Entscheidungsstichwort (Thema)
Festsetzungsverjährung: Maßgeblichkeit / Zurechnung der Kenntnisse der Betriebsprüfung
Leitsatz (redaktionell)
1. Kenntnisse der Betriebsprüfung sind der für die Befugnis zur Entscheidung über den Steueranspruch zuständigen Finanzbehörde nicht zuzurechnen.
2. Maßgeblich ist die Kenntnis der zuständigen Personen der Betriebsprüfung allerdings dann, wenn die Betriebsprüfung entsprechend § 195 Satz 3 AO die Veranlagung selbst durchführt.
Normenkette
AO § 170 Abs. 5 Nr. 2, § 195 S. 3
Tatbestand
Streitig ist, ob die Festsetzungsverjährung dem Erlass des angegriffenen Bescheides entgegensteht und die Bemessungsgrundlage der festgesetzten Schenkungsteuer.
Der Sachverhalt ist zwischen den Parteien unstreitig und entspricht weitestgehend den im gegenüber denselben Beteiligten ergangenen Urteil vom 27.07.2017 im Verfahren 4 K 1301/14 festgestellten Tatsachen.
Die Klägerin erhielt am 23.05.2000 von der AG eine Provisionszahlung in Höhe von netto (ohne Umsatzsteuer) 33.164,40 DM. Die Beteiligten sind sich grundsätzlich einig, dass von dieser Zahlung entsprechend den im Urteil vom 27.07.2017 niedergelegten Grundsätzen 18.773,53 DM als eine Schenkung ihres Ehemanns an sie der Schenkungsteuer unterliegt.
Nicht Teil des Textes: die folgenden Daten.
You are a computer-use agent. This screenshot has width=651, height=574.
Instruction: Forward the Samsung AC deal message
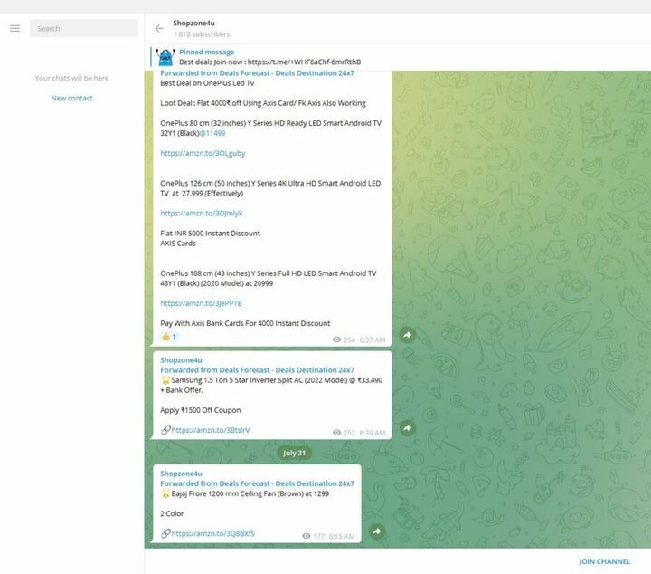pyautogui.click(x=407, y=427)
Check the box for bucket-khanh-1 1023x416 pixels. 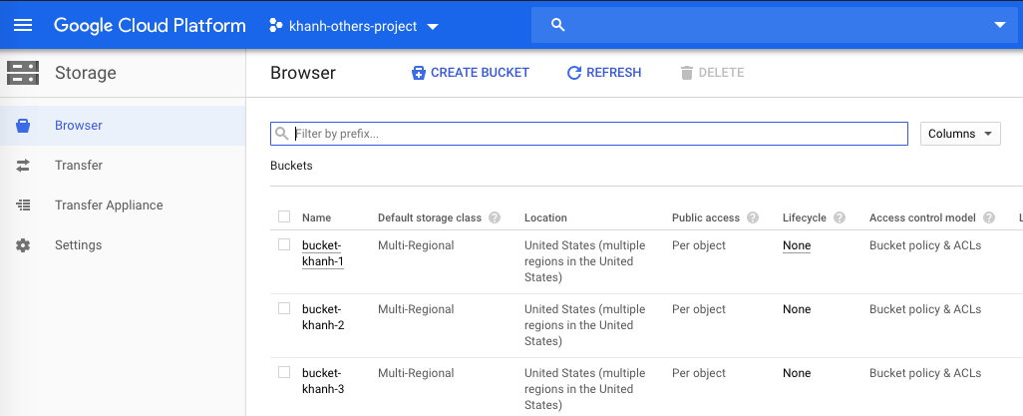coord(284,245)
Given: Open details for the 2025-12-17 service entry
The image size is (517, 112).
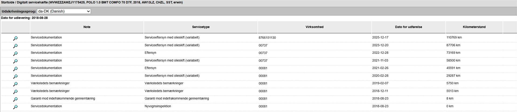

Ausweislich eines Aktenvermerks vom 14.08.2012 informierte die Betriebsprüfungsstelle des Finanzamts 1 die Schenkungssteuerstelle des beklagten Finanzamts (wohl an diesen Tag) im Wege der persönlichen Vorsprache darüber, dass die Firmengruppe A derzeit geprüft werde und über die Tatsache, dass es Provisionszahlungen der AG an die Klägerin gebe. Sie überließ der Schenkungsteuerstelle eine Aufstellung "Provisionserlöse" mit kumulierten Jahresbeträgen für den Zeitraum 2000 bis 2010, einen diese Zahlungen betreffenden Vergütungsvertrag aus dem Jahr 2002 und Teile der Akten der Vorprüfung, in der diese Zahlungen als gewerbliche Einkünfte der Klägerin gewertet wurden.
Mit Schreiben vom 20.08.2012 beauftragte das beklagte Finanzamt das Finanzamt 1 "gemäß § 195 Satz 2 AO" mit einer Betriebsprüfung u.a. bei der Klägerin für den Zeitraum 01.01.2000 bis 30.06.2012. Ausdrücklich wurde die Befugnis zur Erteilung einer Prüfungsanordnung gemäß § 5 Abs. 1 Satz 2 Betriebsprüfungsordnung (BpO) erteilt. Das Schreiben enthält keinen Hinweis auf eine Veranlagung, aber die Bitte, den Abschluss der Prüfung zeitnah mitzuteilen. Das Schreiben ist gerichtet an die "BP-Stelle" und nennt unter "unser Aktenzeichen" die Bearbeiterkennung "BP/B".
Der zuständige Sachgebietsleiter des Schenkungsteuerstelle verfasste unter dem 14.12.2012 eine allgemeine Stellungnahme zur Frage, ob die von der Klägerin erhaltenen Zahlungen als Schenkungen zu erfassen sein. Konkrete Daten und Zahlen enthält diese Stellungnahme nicht.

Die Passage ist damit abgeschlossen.